Otherwise: If you're still supporting IE8, <a href='http://example.com'><button></button></a> doesn't work well, and probably anything else where you nest a button inside a clickable element. So watch out for that.
Otherwise: If you're using a <button> mainly as an element to click for your javascript, and it's outside of a form, make it <button type='button'> and you'll probably be just fine!
Otherwise: If you're using <button> in a form, be wary that the default type of <button> is actually <button type='submit'> in (most) cases, so be explicit with your type and your value, like: <button type='submit' value='1'>Search</button>.
Note that: Using a button-mimic class, like Bootstrap's .btn allows you to just make things like <div> or <a> or even <button> look exactly the way you want it to, and in the case of <a> have a more useful fallback behavior. Not a bad option.
TLDR; Ok to use if you don't care about ancient browsers, but Bootstrap provides even more robust css visually similar alternatives worth looking into.
Is it broken or not:
As usual, the answer is "it works fine in all major browsers, but has the following quirks in IE." I don't think it will be a problem for you though.
The <button> tag is supported by all the major browsers. The only support problem lies in what Internet Explorer will submit upon pressing a button.
The major browsers will submit the content of the value attribute. Internet exploter will submit the text between the <button> and </button> tags, while also submitting the value of every other one in the form, instead just the one you clicked.
For your purposes, just cleaning up old HTML, this shouldn't be a problem.
Sources:
http://www.peterbe.com/plog/button-tag-in-IE
http://www.w3schools.com/tags/default.asp
Here's a site that explains the differences:
http://www.javascriptkit.com/howto/button.shtml
Basically, the input tag allows just text (although you can use a background image) while the button allows you to add images, tables, divs and whatever else. Also, it doesn't require it to be nested within a form tag.

*TASK A:*
Reproduce the stretch of the HTML button tag discussion from "The major browsers will" through "a form tag.", word for word.
*TASK B:*
Carry the HTML button tag discussion forward from its last sentence.

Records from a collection
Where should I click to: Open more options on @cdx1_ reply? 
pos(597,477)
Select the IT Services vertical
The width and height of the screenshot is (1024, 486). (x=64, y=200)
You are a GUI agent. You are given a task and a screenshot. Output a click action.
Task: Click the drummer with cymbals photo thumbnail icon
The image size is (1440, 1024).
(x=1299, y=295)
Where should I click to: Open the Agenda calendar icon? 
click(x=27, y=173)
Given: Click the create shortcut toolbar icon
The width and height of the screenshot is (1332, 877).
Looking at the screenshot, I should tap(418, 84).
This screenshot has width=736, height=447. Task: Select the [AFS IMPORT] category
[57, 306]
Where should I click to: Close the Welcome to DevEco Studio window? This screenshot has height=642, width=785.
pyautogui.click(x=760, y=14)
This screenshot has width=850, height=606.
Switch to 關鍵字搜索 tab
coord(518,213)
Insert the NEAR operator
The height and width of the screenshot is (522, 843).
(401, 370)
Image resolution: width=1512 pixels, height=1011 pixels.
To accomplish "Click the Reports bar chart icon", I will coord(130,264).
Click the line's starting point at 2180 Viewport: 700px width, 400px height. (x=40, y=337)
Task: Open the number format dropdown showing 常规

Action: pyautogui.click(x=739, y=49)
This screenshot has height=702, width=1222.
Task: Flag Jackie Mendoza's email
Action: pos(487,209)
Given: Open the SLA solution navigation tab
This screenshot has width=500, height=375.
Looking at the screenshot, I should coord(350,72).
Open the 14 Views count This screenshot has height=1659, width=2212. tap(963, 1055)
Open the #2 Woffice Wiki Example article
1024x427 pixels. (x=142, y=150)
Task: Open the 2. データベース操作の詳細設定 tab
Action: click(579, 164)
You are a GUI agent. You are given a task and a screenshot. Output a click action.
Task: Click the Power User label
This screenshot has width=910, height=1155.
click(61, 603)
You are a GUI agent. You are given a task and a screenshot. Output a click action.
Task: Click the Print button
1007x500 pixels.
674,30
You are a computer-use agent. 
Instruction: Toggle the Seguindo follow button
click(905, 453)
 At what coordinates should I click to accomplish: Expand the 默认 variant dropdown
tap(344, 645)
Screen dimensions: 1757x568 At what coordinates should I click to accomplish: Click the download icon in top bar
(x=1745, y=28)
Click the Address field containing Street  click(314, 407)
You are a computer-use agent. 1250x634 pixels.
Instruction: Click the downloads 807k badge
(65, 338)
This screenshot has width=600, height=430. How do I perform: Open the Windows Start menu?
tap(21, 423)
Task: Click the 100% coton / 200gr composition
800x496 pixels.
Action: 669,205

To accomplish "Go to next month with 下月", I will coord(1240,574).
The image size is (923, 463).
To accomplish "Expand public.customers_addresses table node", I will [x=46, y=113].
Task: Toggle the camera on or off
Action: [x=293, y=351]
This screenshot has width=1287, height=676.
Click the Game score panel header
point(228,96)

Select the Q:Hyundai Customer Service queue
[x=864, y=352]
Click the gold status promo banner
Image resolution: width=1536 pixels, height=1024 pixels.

*TASK RESULT A:*
The major browsers will submit the content of the value attribute. Internet exploter will submit the text between the <button> and </button> tags, while also submitting the value of every other one in the form, instead just the one you clicked.
For your purposes, just cleaning up old HTML, this shouldn't be a problem.
Sources:
http://www.peterbe.com/plog/button-tag-in-IE
http://www.w3schools.com/tags/default.asp
Here's a site that explains the differences:
http://www.javascriptkit.com/howto/button.shtml
Basically, the input tag allows just text (although you can use a background image) while the button allows you to add images, tables, divs and whatever else. Also, it doesn't require it to be nested within a form tag.

*TASK RESULT B:*
You might also run into these problems:
jQuery cannot target the button (not jQuery's fault, though): <button> in IE7
Multiple request variables if there are >1 <button>s: http://www.peterbe.com/plog/button-tag-in-IE
Another thing is related to styling it using the sliding-door technique: you need to insert another tag e.g. <span> to make it work.
as far as I am concerned the difference between submit and button tags is this:
gives you the option to have different text displayed than the element's value
Let's say you have a list of products then next to each product you want a button to add it to the customer's cart:
product1 : <add to cart>
product2 : <add to cart>
product3 : <add to cart>
then you could do this:
<button name="buy" type="submit" value="product2"> add to cart </button>
Now the problem is that IE will send the form with value="add to cart" instead of value="product2"
The easiest way to workaroound this issue is by adding onclick="this.value='product2'"
So this:
<button name="buy" type="submit" value="product2" onclick="this.value='product2'"> add to cart </button>
will do the trick on all major browsers - I have actually used this on a form with multiple buttons and works with Chrome Firefox and IE
Looks like the main reason to use <button> is to allow for CSS markup of that button and the ability to style the button with images: (see here: http://www.javascriptkit.com/howto/button.shtml)
However, I think the more adopted approach I've seen in (X)HTML + CSS is to use a div and style it completely with images and :hover pseudo-classes (simulating button downpress... can't add more than one link per answer, so just google "div button" you'll see lots of examples of this), and using javascript to do form submission or AJAX call... this also makes even more sense if you don't use HTML forms, and do all submissions with AJAX.